A história orbita na personagem de Evita, que é mulher de um alferes. A história dicotomiza fortemente a visão do homem militar que sonha com heroísmos medalháveis em cenário e tempos de guerra; e o lado das esposas destes, enquanto figuras reprimidas e remetidas ao papel machista de mães, esposas, donas de casa ociosas, com um querer próprio e liberdade tíbios, e onde o único horizonte existencial é sonhar com o fim da guerra e/ou, pecaminosamente, com o fim dos companheiros a quem não mais reconhecem chama amorosa e empatia. Relações interpessoais desfiguradas, valores pessoais amolgados e relativizados.

A ação decorre em Cabo Delgado, Moçambique, e a beleza natural que é amplamente narrada revela-se um bâlsamo insuficiente para subverter a escuridão da revolta interior de se estar contrariado num território e numa guerra que não se deseja; de se defender e comportar sob entendimentos supremacistas impeditivos da paz e da concórdia; e do desvirtuamento dos valores e da identidade em militares engolidos pela experiência de guerra.

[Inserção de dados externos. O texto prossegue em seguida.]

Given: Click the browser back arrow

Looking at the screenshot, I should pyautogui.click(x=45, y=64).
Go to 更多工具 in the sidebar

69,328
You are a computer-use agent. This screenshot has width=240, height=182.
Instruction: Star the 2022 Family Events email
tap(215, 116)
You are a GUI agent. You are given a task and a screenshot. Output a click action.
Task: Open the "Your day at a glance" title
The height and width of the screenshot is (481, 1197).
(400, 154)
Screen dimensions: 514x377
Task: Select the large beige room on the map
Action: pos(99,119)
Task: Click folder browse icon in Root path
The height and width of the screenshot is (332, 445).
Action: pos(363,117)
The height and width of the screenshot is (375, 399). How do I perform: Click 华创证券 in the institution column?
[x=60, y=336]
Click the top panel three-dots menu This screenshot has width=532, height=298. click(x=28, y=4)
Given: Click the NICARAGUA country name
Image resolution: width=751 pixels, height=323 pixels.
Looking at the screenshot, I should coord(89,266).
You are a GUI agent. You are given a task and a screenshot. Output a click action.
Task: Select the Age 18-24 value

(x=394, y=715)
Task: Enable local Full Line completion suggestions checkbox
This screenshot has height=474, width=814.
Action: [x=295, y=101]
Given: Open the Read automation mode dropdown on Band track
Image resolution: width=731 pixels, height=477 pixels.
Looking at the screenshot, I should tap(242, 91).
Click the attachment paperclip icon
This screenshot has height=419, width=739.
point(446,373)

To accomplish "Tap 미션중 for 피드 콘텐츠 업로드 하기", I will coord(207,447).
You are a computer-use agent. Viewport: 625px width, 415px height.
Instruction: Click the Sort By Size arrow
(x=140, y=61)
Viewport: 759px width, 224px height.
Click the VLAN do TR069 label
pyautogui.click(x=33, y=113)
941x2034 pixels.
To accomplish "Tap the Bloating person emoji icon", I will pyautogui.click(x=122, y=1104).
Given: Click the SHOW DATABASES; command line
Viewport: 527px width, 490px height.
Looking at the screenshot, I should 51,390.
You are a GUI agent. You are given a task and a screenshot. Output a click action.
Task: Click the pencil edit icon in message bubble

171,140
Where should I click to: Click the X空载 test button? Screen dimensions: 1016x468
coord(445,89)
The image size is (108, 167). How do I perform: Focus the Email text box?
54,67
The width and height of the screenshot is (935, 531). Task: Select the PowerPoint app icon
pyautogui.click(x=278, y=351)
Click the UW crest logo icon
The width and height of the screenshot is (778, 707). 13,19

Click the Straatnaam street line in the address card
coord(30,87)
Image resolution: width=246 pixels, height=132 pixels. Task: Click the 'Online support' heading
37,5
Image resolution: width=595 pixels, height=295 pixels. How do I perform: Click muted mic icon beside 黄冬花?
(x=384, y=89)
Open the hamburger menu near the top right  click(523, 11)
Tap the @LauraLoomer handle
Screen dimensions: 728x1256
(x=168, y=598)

Lídia Jorge é sublime no mostrar que mais do que uma vitória ou derrota territorial, a Guerra Colonial fez perder vidas, e fez danificar vidas aos seus sobreviventes. Esse impacto indelével condicionou a felicidade e o destino de muitos militares e de muitas famílias de militares portugueses. O livro não explora a contrapartida do lado africano, mas adivinha-se, em espelho e por empatia humanista, idênticos dramas e prejuízos nos combatentes contrários.